=== YOUR GOAL ===
Where in the data below does the word "agent" appear? Copy every line that has it.

=== DATASET RECORDS ===
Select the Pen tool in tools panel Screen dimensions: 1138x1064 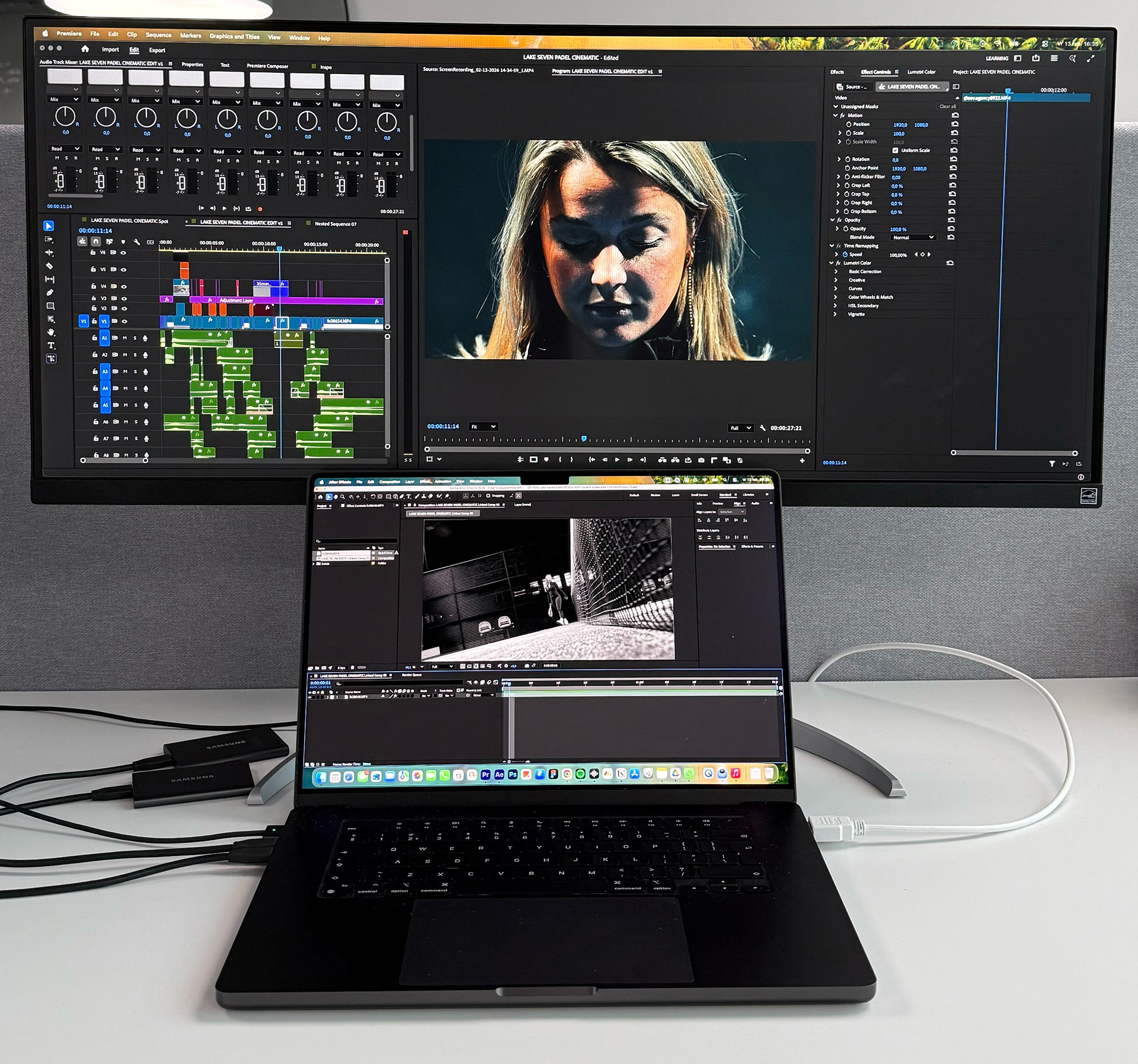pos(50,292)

...

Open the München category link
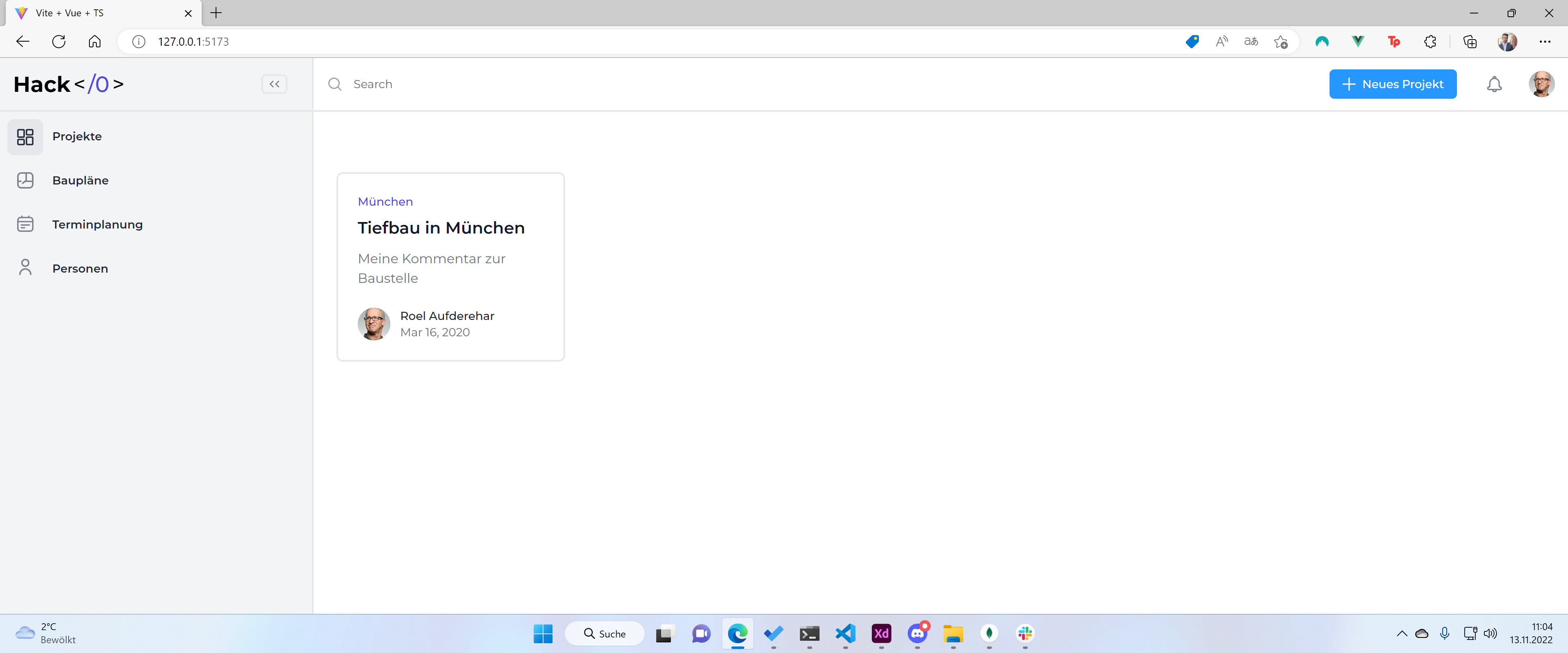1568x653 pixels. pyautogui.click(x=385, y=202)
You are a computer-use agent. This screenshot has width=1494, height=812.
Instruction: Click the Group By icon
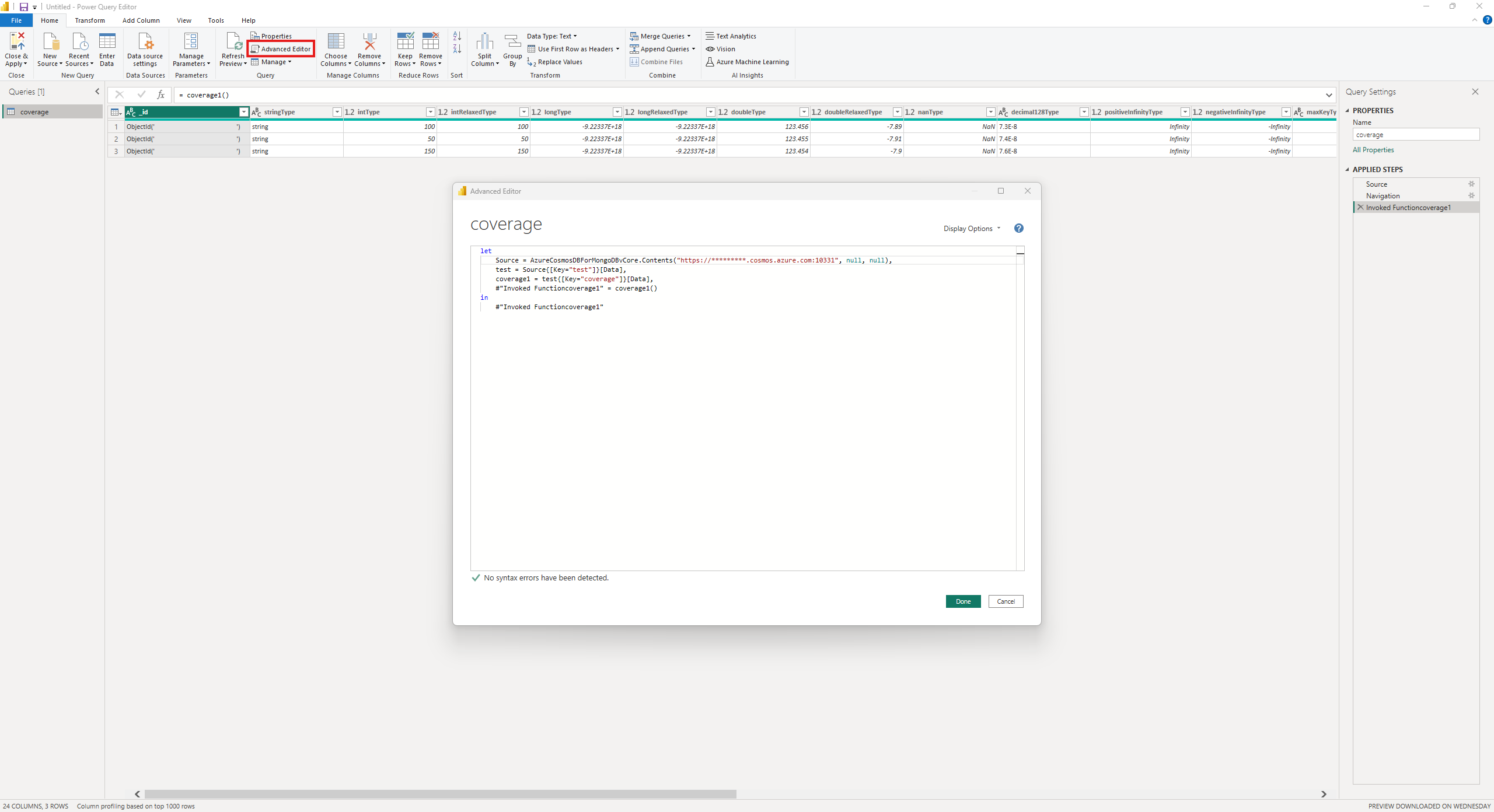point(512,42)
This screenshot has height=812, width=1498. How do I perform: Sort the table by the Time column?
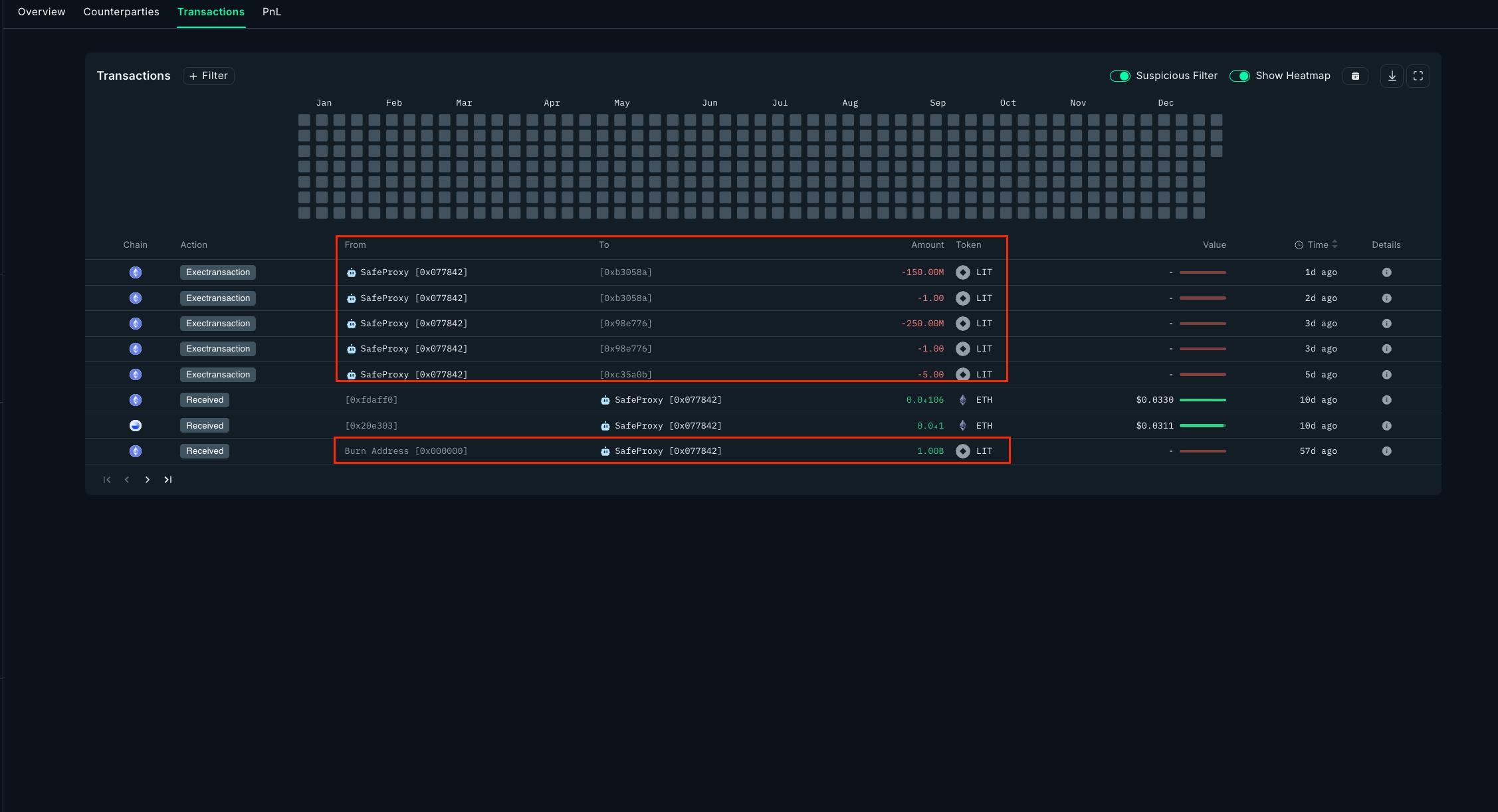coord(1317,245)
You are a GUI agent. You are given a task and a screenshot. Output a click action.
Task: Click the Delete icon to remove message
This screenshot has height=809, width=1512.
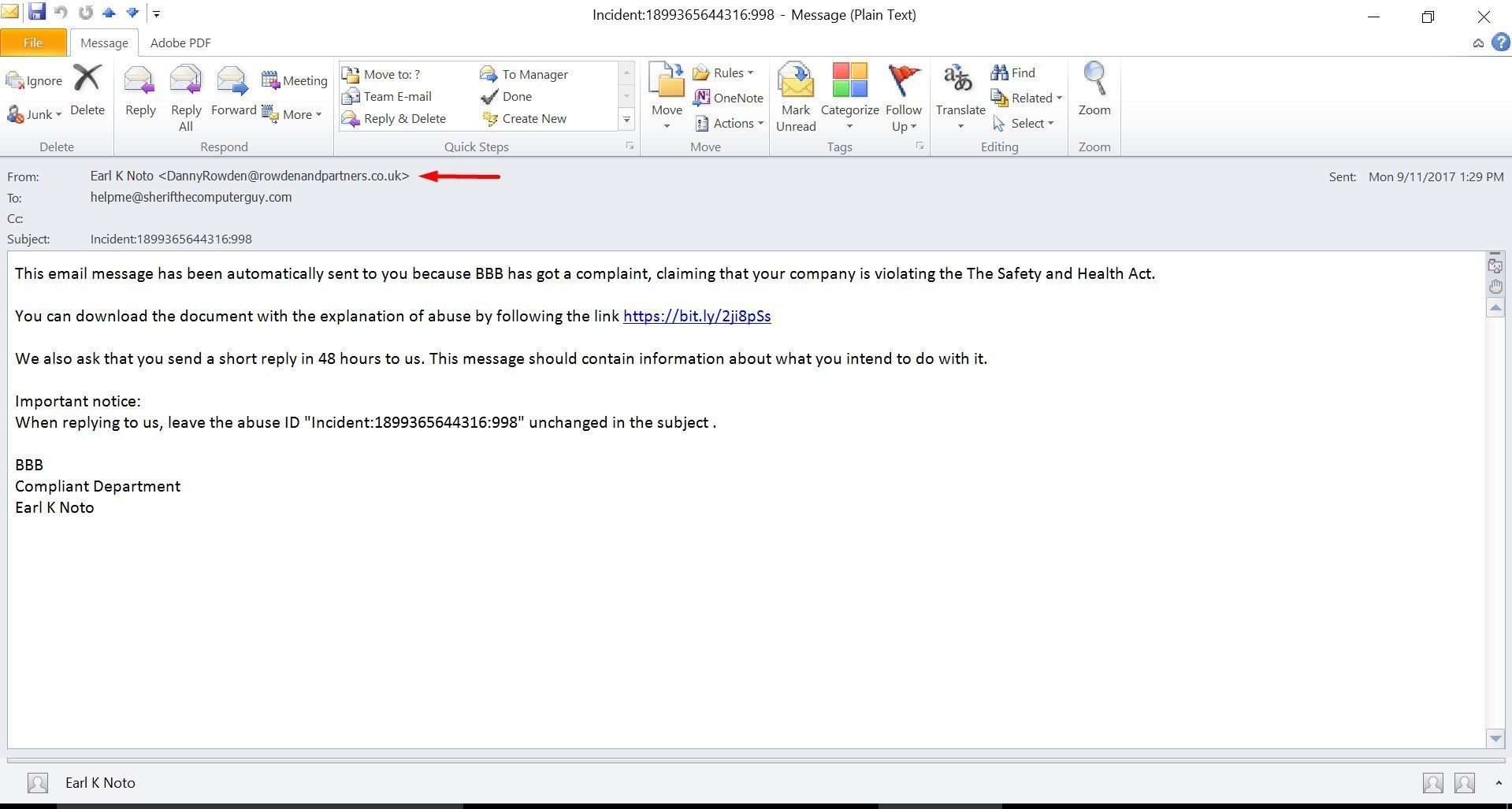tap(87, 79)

=== COMPLETED TASK ===
You are a computer-use agent. This screenshot has width=1494, height=812.
You are a GUI agent. You are given a task and a screenshot. Output a click action.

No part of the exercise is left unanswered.